What is required: All records given below must be printed word for word.

Records to use:
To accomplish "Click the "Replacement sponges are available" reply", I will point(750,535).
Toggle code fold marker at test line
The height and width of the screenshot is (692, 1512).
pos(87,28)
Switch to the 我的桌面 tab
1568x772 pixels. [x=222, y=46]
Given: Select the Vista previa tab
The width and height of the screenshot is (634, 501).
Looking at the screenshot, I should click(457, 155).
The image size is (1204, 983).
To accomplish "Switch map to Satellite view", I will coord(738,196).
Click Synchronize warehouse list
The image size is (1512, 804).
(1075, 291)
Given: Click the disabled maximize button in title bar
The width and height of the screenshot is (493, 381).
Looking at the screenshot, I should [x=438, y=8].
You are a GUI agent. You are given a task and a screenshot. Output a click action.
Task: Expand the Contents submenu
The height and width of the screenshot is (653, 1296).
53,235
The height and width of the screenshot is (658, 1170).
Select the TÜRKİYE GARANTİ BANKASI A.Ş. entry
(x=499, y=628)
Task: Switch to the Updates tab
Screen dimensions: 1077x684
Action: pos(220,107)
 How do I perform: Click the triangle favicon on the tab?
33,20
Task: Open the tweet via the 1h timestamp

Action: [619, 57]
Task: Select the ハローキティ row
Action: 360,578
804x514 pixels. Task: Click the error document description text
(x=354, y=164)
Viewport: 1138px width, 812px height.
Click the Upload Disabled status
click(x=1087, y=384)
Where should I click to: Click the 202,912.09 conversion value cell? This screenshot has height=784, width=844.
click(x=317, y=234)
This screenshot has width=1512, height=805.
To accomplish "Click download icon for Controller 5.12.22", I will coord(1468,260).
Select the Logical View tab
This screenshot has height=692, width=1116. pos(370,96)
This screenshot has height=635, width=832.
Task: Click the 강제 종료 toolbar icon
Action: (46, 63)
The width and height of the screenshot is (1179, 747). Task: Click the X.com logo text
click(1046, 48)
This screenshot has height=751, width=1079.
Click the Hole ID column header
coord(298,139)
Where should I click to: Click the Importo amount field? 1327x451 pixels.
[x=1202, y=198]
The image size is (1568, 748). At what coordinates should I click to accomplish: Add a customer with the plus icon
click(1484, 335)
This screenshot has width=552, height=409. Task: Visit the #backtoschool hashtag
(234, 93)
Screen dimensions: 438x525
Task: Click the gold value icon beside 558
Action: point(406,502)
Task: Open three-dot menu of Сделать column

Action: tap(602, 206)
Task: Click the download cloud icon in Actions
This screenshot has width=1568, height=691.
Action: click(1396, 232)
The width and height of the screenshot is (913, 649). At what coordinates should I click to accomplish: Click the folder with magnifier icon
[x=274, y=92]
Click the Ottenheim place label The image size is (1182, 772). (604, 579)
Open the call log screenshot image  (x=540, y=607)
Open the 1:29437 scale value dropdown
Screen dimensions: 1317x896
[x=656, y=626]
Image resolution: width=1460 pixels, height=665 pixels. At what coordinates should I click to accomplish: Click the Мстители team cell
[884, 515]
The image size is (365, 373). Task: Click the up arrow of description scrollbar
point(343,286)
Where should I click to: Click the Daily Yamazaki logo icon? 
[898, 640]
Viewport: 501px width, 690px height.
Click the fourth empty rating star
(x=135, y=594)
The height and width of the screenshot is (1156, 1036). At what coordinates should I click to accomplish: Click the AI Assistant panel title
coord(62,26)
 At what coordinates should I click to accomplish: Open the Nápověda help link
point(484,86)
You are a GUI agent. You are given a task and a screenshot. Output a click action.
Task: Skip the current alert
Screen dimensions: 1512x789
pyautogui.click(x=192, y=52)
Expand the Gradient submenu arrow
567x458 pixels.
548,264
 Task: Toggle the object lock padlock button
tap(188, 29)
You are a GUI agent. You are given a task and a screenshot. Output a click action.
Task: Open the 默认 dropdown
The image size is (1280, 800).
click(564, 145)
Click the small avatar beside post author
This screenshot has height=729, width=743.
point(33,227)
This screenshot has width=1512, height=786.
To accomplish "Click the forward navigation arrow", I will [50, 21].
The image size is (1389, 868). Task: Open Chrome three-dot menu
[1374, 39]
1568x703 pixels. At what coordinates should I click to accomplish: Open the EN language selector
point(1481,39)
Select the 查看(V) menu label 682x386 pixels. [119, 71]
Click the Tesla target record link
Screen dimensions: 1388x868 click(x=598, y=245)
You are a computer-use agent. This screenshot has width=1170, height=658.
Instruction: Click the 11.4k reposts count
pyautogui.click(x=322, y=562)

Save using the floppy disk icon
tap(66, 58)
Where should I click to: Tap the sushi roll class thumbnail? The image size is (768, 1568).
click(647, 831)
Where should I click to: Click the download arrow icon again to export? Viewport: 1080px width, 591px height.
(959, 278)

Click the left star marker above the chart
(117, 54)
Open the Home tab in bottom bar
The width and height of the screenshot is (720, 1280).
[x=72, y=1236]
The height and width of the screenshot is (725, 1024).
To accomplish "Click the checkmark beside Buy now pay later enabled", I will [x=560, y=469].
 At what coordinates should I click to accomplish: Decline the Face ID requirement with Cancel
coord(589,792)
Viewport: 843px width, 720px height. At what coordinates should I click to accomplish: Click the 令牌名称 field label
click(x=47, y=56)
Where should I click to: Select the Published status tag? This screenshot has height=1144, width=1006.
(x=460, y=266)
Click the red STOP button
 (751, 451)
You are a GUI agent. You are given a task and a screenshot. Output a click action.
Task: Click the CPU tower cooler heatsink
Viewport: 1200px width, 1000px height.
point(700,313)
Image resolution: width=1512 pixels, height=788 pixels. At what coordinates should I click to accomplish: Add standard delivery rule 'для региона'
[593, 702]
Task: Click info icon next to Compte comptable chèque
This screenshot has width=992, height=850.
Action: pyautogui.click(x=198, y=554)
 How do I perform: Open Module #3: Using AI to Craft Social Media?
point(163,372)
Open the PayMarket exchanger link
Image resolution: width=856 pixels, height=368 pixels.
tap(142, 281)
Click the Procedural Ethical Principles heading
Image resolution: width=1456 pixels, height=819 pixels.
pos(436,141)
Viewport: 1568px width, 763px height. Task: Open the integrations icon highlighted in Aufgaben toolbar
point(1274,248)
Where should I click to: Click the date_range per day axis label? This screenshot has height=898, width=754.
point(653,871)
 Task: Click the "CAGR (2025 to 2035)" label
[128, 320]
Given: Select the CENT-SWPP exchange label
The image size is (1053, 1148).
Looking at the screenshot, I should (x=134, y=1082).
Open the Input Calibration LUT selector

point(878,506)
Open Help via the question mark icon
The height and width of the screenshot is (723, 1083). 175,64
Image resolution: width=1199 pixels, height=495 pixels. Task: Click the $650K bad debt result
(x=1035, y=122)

Task result:
To accomplish "Click the "Replacement sponges are available" reply", I will point(750,535).
Toggle code fold marker at test line
The height and width of the screenshot is (692, 1512).
pos(87,28)
Switch to the 我的桌面 tab
1568x772 pixels. [x=222, y=46]
Given: Select the Vista previa tab
The width and height of the screenshot is (634, 501).
Looking at the screenshot, I should click(457, 155).
The image size is (1204, 983).
To accomplish "Switch map to Satellite view", I will coord(738,196).
Click Synchronize warehouse list
The image size is (1512, 804).
(1075, 291)
Given: Click the disabled maximize button in title bar
The width and height of the screenshot is (493, 381).
Looking at the screenshot, I should [x=438, y=8].
You are a GUI agent. You are given a task and a screenshot. Output a click action.
Task: Expand the Contents submenu
The height and width of the screenshot is (653, 1296).
53,235
The height and width of the screenshot is (658, 1170).
Select the TÜRKİYE GARANTİ BANKASI A.Ş. entry
(x=499, y=628)
Task: Switch to the Updates tab
Screen dimensions: 1077x684
Action: pos(220,107)
 How do I perform: Click the triangle favicon on the tab?
33,20
Task: Open the tweet via the 1h timestamp

Action: [619, 57]
Task: Select the ハローキティ row
Action: 360,578
804x514 pixels. Task: Click the error document description text
(x=354, y=164)
Viewport: 1138px width, 812px height.
Click the Upload Disabled status
click(x=1087, y=384)
Where should I click to: Click the 202,912.09 conversion value cell? This screenshot has height=784, width=844.
click(x=317, y=234)
This screenshot has width=1512, height=805.
To accomplish "Click download icon for Controller 5.12.22", I will coord(1468,260).
Select the Logical View tab
This screenshot has height=692, width=1116. pos(370,96)
This screenshot has height=635, width=832.
Task: Click the 강제 종료 toolbar icon
Action: (46, 63)
The width and height of the screenshot is (1179, 747). Task: Click the X.com logo text
click(1046, 48)
This screenshot has height=751, width=1079.
Click the Hole ID column header
coord(298,139)
Where should I click to: Click the Importo amount field? 1327x451 pixels.
[x=1202, y=198]
The image size is (1568, 748). At what coordinates should I click to accomplish: Add a customer with the plus icon
click(1484, 335)
This screenshot has width=552, height=409. Task: Visit the #backtoschool hashtag
(234, 93)
Screen dimensions: 438x525
Task: Click the gold value icon beside 558
Action: point(406,502)
Task: Open three-dot menu of Сделать column

Action: tap(602, 206)
Task: Click the download cloud icon in Actions
This screenshot has width=1568, height=691.
Action: click(1396, 232)
The width and height of the screenshot is (913, 649). At what coordinates should I click to accomplish: Click the folder with magnifier icon
[x=274, y=92]
Click the Ottenheim place label The image size is (1182, 772). (604, 579)
Open the call log screenshot image  (x=540, y=607)
Open the 1:29437 scale value dropdown
Screen dimensions: 1317x896
[x=656, y=626]
Image resolution: width=1460 pixels, height=665 pixels. At what coordinates should I click to accomplish: Click the Мстители team cell
[884, 515]
The image size is (365, 373). Task: Click the up arrow of description scrollbar
point(343,286)
Where should I click to: Click the Daily Yamazaki logo icon? 
[898, 640]
Viewport: 501px width, 690px height.
Click the fourth empty rating star
(x=135, y=594)
The height and width of the screenshot is (1156, 1036). At what coordinates should I click to accomplish: Click the AI Assistant panel title
coord(62,26)
 At what coordinates should I click to accomplish: Open the Nápověda help link
point(484,86)
You are a GUI agent. You are given a task and a screenshot. Output a click action.
Task: Skip the current alert
Screen dimensions: 1512x789
pyautogui.click(x=192, y=52)
Expand the Gradient submenu arrow
567x458 pixels.
548,264
 Task: Toggle the object lock padlock button
tap(188, 29)
You are a GUI agent. You are given a task and a screenshot. Output a click action.
Task: Open the 默认 dropdown
The image size is (1280, 800).
click(564, 145)
Click the small avatar beside post author
This screenshot has height=729, width=743.
point(33,227)
This screenshot has width=1512, height=786.
To accomplish "Click the forward navigation arrow", I will [50, 21].
The image size is (1389, 868). Task: Open Chrome three-dot menu
[1374, 39]
1568x703 pixels. At what coordinates should I click to accomplish: Open the EN language selector
point(1481,39)
Select the 查看(V) menu label 682x386 pixels. [119, 71]
Click the Tesla target record link
Screen dimensions: 1388x868 click(x=598, y=245)
You are a computer-use agent. This screenshot has width=1170, height=658.
Instruction: Click the 11.4k reposts count
pyautogui.click(x=322, y=562)

Save using the floppy disk icon
tap(66, 58)
Where should I click to: Tap the sushi roll class thumbnail? The image size is (768, 1568).
click(647, 831)
Where should I click to: Click the download arrow icon again to export? Viewport: 1080px width, 591px height.
(959, 278)

Click the left star marker above the chart
(117, 54)
Open the Home tab in bottom bar
The width and height of the screenshot is (720, 1280).
[x=72, y=1236]
The height and width of the screenshot is (725, 1024).
To accomplish "Click the checkmark beside Buy now pay later enabled", I will [x=560, y=469].
 At what coordinates should I click to accomplish: Decline the Face ID requirement with Cancel
coord(589,792)
Viewport: 843px width, 720px height. At what coordinates should I click to accomplish: Click the 令牌名称 field label
click(x=47, y=56)
Where should I click to: Select the Published status tag? This screenshot has height=1144, width=1006.
(x=460, y=266)
Click the red STOP button
 (751, 451)
You are a GUI agent. You are given a task and a screenshot. Output a click action.
Task: Click the CPU tower cooler heatsink
Viewport: 1200px width, 1000px height.
point(700,313)
Image resolution: width=1512 pixels, height=788 pixels. At what coordinates should I click to accomplish: Add standard delivery rule 'для региона'
[593, 702]
Task: Click info icon next to Compte comptable chèque
This screenshot has width=992, height=850.
Action: pyautogui.click(x=198, y=554)
 How do I perform: Open Module #3: Using AI to Craft Social Media?
point(163,372)
Open the PayMarket exchanger link
Image resolution: width=856 pixels, height=368 pixels.
tap(142, 281)
Click the Procedural Ethical Principles heading
Image resolution: width=1456 pixels, height=819 pixels.
pos(436,141)
Viewport: 1568px width, 763px height. Task: Open the integrations icon highlighted in Aufgaben toolbar
point(1274,248)
Where should I click to: Click the date_range per day axis label? This screenshot has height=898, width=754.
point(653,871)
 Task: Click the "CAGR (2025 to 2035)" label
[128, 320]
Given: Select the CENT-SWPP exchange label
The image size is (1053, 1148).
Looking at the screenshot, I should (x=134, y=1082).
Open the Input Calibration LUT selector

point(878,506)
Open Help via the question mark icon
The height and width of the screenshot is (723, 1083). 175,64
Image resolution: width=1199 pixels, height=495 pixels. Task: Click the $650K bad debt result
(x=1035, y=122)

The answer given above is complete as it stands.